Further, both types of test can benefit from multiple measurements being computed in parallel, especially as multicore CPUs are becoming more prevalent. The NI LabVIEW graphical programming language makes it easy to interact with hardware, and you can use it to develop algorithms from simple level measurements on a color bar test to more complex tasks like control channel information decoding or image processing. In addition, you can execute measurements in parallel, and LabVIEW automatically manages threads to maximize the use of multiple cores without any additional coding. Finally, you can use NI TestStand software to manage test execution and create repeatable measurement sequences using LabVIEW or other coding languages, add quantitative limits to provide pass/fail criteria, store the test data to a file or database, and create comprehensive reports.
Video Test Challenges
Hopefully, you now have a high-level perspective of the requirements for Composite, S-Video, and Component Video signal testing at the hardware and software levels, but there is obviously much more depth to these tests than a short paper can cover. For example, consumer electronics devices have many different modes of operation. They can output in SDTV resolution of 480i or 480p all the way to HDTV resolutions of 720p, 1080i, or 1080p. Each of these resolutions can have different frame rates, from 24 to 30 to 60 frames per second (fps). Additional data such as closed captioning can be transmitted outside the active video region. Developing efficient software algorithms for video analysis can be challenging, and developing a whole suite of measurements can be time-consuming. Another part of testing that can significantly affect test system development time is often overlooked; if algorithms are well-designed, you can use them in both validation and production test. You can overcome all of these hardware and software challenges when developing test systems, but it is sometimes desirable to have a complete solution that integrates reliable acquisition hardware with powerful video analysis software.

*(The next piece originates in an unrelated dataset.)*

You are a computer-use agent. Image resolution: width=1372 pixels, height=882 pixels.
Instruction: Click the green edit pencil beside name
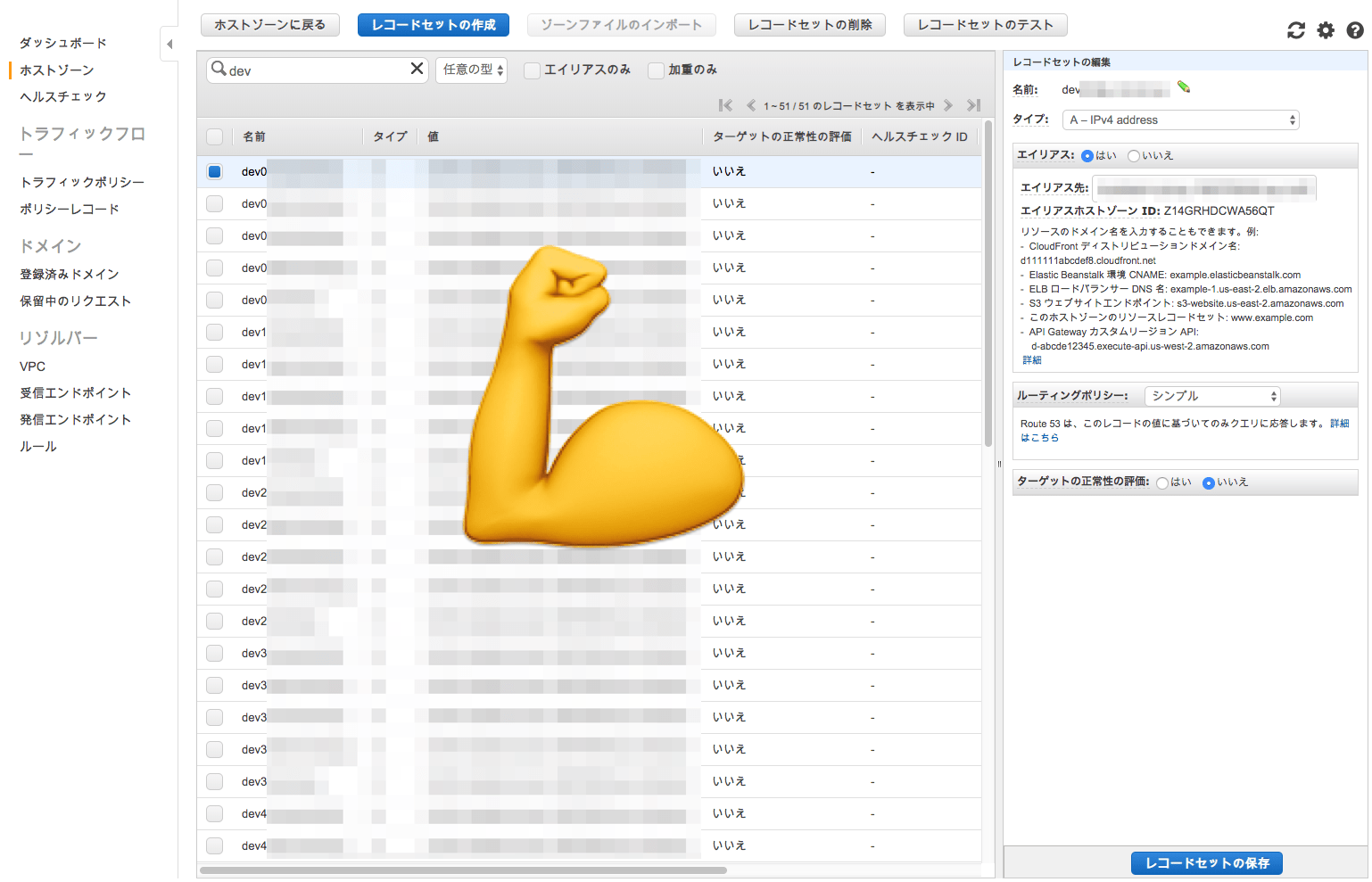pyautogui.click(x=1184, y=87)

NI VideoMASTER - a Complete Video Test Solution
The NI VideoMASTER analog video analysis suite is built on the PXI platform. It uses the PXIe-5122 100 MS/s, 14-bit digitizer for acquisition of Composite, S-Video or Component Video signals. Once you have acquired the data, you can use the configuration-based environment to easily select test steps from a comprehensive library of measurements, or you can create custom measurements for your signal. While you configure measurement steps in LabVIEW, you can create a test sequence using the NI TestStand test executive to manage all of the measurements for the test unit. You can also add quantitative limits to each step to provide pass/fail criteria. In addition, NI TestStand gives you easy access to test data and reporting.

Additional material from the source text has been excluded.